Blood samples of B-ALL patients admitted to Institute of Hematology & Blood Diseases Hospital, Chinese Academy of Medical Sciences & Peking Union Medical College (CAMS & PUMC), were collected and cultured in IMDM supplemented with 15% FBS, 100 ng/ml rhFLT3-L, 100 ng/ml rhSCF and 50 ng/ml rhTPO (PeproTech, USA).
Human T cells from healthy donors were isolated using Human T Cells Enrichment Cocktail (STEMCELL, USA) according to the manufacturer’s protocol. Patient derived T cells were isolated from B-ALL patients and cultured in lymphocyte medium KBM581 (Corning, USA) supplemented with 10% FBS and 50 IU/mL human interleukin-2 (IL-2) (R&D systems, USA).
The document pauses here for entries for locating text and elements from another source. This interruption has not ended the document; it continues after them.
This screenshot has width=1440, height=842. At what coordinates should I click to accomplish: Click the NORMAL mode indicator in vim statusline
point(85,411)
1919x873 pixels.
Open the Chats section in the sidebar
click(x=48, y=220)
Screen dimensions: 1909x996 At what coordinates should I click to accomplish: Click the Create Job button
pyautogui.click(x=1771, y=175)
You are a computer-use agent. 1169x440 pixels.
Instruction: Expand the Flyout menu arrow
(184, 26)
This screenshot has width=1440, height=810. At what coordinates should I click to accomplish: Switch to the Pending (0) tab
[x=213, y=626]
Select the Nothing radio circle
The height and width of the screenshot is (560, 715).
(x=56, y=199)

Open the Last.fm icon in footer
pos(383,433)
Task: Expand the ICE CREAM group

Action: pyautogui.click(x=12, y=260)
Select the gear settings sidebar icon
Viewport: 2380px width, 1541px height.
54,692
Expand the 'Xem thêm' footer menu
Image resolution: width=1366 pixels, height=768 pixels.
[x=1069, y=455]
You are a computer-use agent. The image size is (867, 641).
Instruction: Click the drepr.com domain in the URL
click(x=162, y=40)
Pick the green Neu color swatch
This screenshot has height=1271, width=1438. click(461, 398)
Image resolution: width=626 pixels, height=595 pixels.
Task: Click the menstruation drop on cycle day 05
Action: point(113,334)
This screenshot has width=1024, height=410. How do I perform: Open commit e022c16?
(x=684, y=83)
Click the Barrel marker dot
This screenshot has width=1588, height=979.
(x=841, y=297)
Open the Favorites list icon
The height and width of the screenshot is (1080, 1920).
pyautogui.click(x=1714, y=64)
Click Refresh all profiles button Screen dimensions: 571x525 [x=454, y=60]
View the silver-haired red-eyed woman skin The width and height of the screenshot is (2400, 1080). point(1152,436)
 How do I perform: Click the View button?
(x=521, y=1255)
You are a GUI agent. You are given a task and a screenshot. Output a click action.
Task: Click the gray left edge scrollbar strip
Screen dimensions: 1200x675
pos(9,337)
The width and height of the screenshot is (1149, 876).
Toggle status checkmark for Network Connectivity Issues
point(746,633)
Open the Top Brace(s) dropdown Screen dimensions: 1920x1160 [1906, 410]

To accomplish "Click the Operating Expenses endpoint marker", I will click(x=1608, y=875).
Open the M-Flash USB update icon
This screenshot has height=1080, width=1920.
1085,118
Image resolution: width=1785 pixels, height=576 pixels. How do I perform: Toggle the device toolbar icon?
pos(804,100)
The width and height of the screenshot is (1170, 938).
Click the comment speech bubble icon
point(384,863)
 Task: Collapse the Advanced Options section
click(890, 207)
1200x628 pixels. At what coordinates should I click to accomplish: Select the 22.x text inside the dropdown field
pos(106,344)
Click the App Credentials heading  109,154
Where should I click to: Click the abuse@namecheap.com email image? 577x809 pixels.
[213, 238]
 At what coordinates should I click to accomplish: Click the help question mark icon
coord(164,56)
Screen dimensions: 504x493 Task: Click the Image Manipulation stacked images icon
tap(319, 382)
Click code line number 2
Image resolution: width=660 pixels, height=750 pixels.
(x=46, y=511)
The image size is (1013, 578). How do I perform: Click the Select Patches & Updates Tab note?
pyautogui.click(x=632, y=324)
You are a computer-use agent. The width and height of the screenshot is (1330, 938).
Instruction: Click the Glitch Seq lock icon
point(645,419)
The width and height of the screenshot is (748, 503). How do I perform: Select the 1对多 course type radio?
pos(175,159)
Chen M., Liu X., Peng N., Zhang T., Mou J., He H., Wang Y., Xu Y., Xing H., Tang K., Tian Z., Rao Q., Gu R., Qiu S., Wang M, & Wang J. (2023). Construction of CD19 targeted dual- and enhanced dual-antibodies and their efficiency in the treatment of B cell malignancy. Experimental Hematology & Oncology, 12, 64.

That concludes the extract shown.